When Cory hung up, she found Wade sipping his coffee, quietly attentive. After a moment’s hesitation, she decided to explain.

“My friend Marsha. She got one of those calls, too.”

“Why did it frighten her?”

“Her ex was abusive. Very abusive. She’s afraid he might find her.”

He nodded slowly. “So she’s hiding here, too?”

“Too?” She didn’t want to think about what his use of that word meant, how much he must have figured out about her.

He said nothing, just took another sip of coffee. Then, at last, “What did the caller say?”

“Just ‘I know where you are.’”

Another nod. “That would be scary to someone who doesn’t want to be found.”

And she’d just revealed a whole hell of a lot. She ought to panic, but somehow the panic wouldn’t come. Maybe because having listened to Marsha, some steely chord in her had been plucked, one long forgotten. Prank call or not, at least two women were going to have trouble sleeping tonight, and that made her mad.

“Why would some idiot do this?” she demanded. “I don’t care if it was kids. This isn’t funny. Not at all.”

“I agree.”

His agreement, far from settling her, pushed her into a rare contrarian mood. She knew kids, after all, had taught them for years. “They don’t think,” she said. “They probably got the idea from some movie and are having a grand old time laughing that they might have scared someone.”

“Maybe.”

“They wouldn’t realize that some people might really have something to fear.”

“Maybe.”

She looked at him in frustration. “Can you manage more than a few syllables?”

At that he almost smiled. She could see the crack in his stone facade. “Occasionally,” he said. “How many syllables do you want?”

“Just tell me why you keep saying maybe.”

“I told you, I’m suspicious by nature.
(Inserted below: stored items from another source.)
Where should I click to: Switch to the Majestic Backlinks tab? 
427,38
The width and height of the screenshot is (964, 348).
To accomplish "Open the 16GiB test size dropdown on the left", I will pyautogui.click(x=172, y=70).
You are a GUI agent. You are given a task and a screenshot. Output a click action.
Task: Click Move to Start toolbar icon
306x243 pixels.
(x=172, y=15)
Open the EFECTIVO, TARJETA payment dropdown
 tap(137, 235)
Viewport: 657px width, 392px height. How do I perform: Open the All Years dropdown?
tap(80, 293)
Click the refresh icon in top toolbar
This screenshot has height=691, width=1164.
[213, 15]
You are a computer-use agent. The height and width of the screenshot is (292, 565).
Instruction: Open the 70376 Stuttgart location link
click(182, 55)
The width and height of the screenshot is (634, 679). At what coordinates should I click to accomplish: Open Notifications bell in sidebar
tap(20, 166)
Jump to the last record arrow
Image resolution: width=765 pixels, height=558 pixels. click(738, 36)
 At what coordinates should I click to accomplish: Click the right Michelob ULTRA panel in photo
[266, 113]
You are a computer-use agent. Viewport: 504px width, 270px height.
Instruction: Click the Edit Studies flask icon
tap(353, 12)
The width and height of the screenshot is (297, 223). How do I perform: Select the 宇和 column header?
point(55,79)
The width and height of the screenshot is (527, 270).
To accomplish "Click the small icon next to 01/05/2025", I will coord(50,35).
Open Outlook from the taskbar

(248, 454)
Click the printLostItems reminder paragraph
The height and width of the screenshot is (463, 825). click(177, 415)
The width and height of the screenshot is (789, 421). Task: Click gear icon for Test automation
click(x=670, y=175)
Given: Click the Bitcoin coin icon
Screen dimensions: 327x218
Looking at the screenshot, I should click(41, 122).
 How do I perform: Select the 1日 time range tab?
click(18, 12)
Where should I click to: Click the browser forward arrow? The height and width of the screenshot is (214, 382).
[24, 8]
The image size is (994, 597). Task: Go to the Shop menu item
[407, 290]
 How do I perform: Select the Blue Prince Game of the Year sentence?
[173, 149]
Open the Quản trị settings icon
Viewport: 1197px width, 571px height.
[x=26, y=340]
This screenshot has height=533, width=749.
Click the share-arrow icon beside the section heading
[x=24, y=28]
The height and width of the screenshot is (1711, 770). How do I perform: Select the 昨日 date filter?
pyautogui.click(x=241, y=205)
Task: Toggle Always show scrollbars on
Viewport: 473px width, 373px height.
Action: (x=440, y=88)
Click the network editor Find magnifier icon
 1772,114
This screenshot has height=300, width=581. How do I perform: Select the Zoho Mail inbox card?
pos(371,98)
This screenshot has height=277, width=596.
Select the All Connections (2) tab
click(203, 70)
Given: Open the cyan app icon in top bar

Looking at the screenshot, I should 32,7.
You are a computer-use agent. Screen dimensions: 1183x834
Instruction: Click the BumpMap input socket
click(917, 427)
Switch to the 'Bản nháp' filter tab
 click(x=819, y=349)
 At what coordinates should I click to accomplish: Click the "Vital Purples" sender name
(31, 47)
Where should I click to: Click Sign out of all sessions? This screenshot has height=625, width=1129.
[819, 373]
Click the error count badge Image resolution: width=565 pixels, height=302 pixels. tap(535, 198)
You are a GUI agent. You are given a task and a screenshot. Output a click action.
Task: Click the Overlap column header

Tell me more about your friend Marsha.”

“Why? What? I told you her story, basically.”

He set his cup on the end table and leaned toward her, resting his elbows on his knees and clasping his hands. “Try this. Have you both always lived here or did you move here? Are you about the same age? Any similarities in appearance?”

Just as she started to think he had gone over some kind of edge, something else struck her. For a few seconds she couldn’t find breath to speak, and when she did it was a mere whisper. “You think someone could be trying to find one of us?”

“I don’t know.” The words came out bluntly. “A sample of two hardly proves anything. But I’m still curious. Will you tell me?”

She hesitated, then finally nodded. “Marsha and I are sort of friends because we … share a few things. We both moved here within a couple of weeks of each other, almost a year ago. We work together at the grocery.”

“Your ages? And your appearance?”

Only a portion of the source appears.